**Required work**
Please read the forum thread about the Czech Championship video and say whether each statement agrees with it, answering yes or no and quoting the deciding words exactly. 1. The dog named "Hard" is a Falk son. 2. SG Dix z Perstatskeho mlyna appears at about 2:36. 3. Nago appears at 2:27.

**Source document**
# "Best - Czech Championship" vid



## JasperLoki (Sep 25, 2005)

Good Vid, 

I like Nago at 1:42, he makes things look really fun.

http://www.youtube.com/watch?v=FwsgQblg3RU&feature=related


----------



## BlackGSD (Jan 4, 2005)

That was great, thanks for sharing. I liked this girl (she was as 2:27.) Then I looked at her pedigree and thought, NO WONDER! (I REALLY like her sire and grandsire







.)
(The dog after Nago, "Hard" is also a Falk son.)

Aika vom Schwarzen-Kessel


----------



## jesusica (Jan 13, 2006)

> Originally Posted By: BlackGSDThat was great, thanks for sharing. I liked this girl (she was as 2:27.) Then I looked at her pedigree and thought, NO WONDER! (I REALLY like her sire and grandsire
> 
> 
> 
> ...


Half sister to Flash through Falk. I'm slightly biased.


----------



## Brightelf (Sep 5, 2001)

Vasco Vikar... weird, Jack-- just weird-- is that GRIMM does that with his paw when he's giving focus and wants something really really BAD LOL!

This is awesome. What a super video! Thanks for finding this.

Yikes though.. I bet the helper's gotta have a great chiropractor!


----------



## TonyR (May 4, 2008)

Great video..I love the Czech bred GSD,s


----------



## BritneyP (Oct 26, 2006)

GREAT video!!









Tracy- I agree, I really like Aika's pedigree.









The other cool thing, at about 2:36 is SG Dix z Perstatskeho mlyna, my new girl Darca's littermate.









Thanks for finding that Jack, it was cool to see Dix work!


----------



## JasperLoki (Sep 25, 2005)

Your welcome.

I am just trying to learn all about Czech dogs, and since Loki likes to attempt to destroy me in play, why not see what the grown ups look like









It was a fantastic vid, Patti, I loved Vikar as well.


----------



## BlackGSD (Jan 4, 2005)

While learning about "Czech dogs" keep in mind that a LOT of the dogs in that video and others like it, while they may reside in CZ, MANY are at least 1/2 to 3/4 WG working lines.


----------



## BlackGSD (Jan 4, 2005)

Since others mentioned some of the dogs being realted to theirs, this female: Agata Vepeden (she is at 4:00) is realted to Siren. Agatas dam, Denny Bily Trpaslik, and Sirens grandsire Dar Bily Tsrpaslik are littermates.


----------



## JasperLoki (Sep 25, 2005)

> Originally Posted By: BlackGSDWhile learning about "Czech dogs" keep in mind that a LOT of the dogs in that video and others like it, while they may reside in CZ, MANY are at least 1/2 to 3/4 WG working lines.


Thank you, didn't know that


----------



## BlackGSD (Jan 4, 2005)

You're welcome.








If you are ever bored, a lot of them are on the PDB if you want to look at their pedigrees.


----------

**Provided material**
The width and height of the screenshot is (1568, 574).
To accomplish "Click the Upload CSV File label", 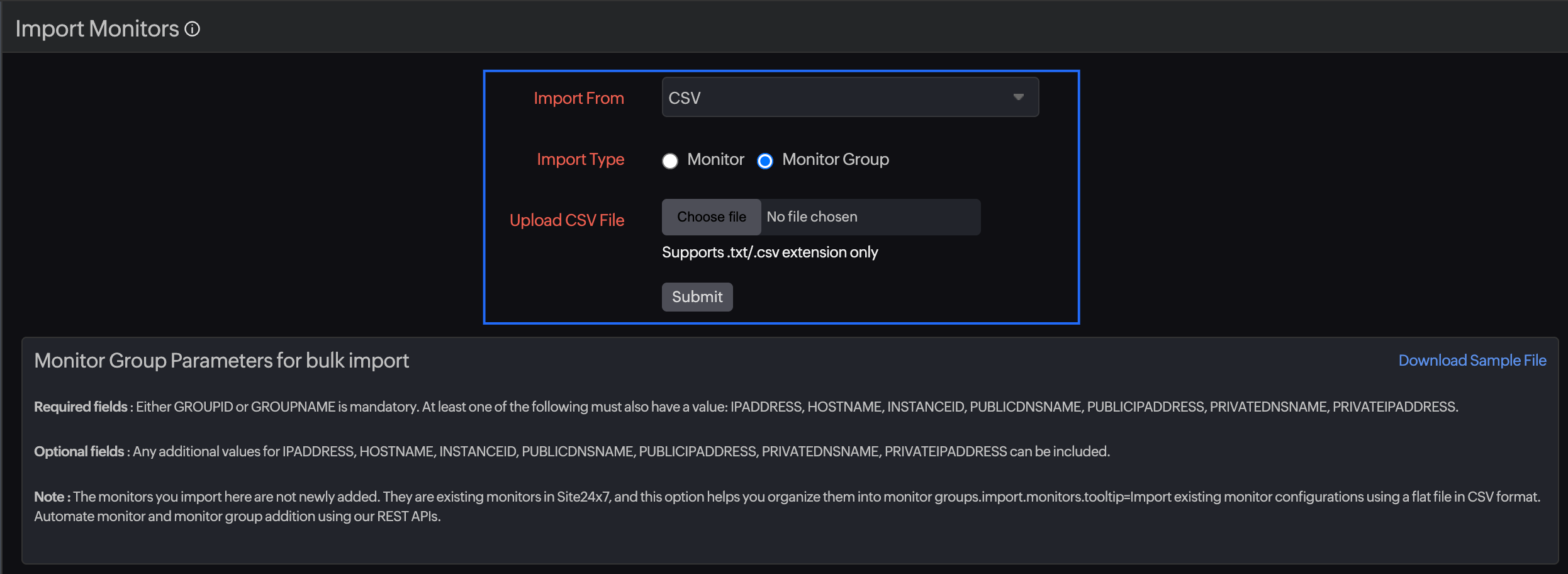I will [566, 220].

**Exercise response**
1. Yes: "The dog after Nago, "Hard" is also a Falk son."
2. Yes: "at about 2:36 is SG Dix z Perstatskeho mlyna"
3. No: "I like Nago at 1:42"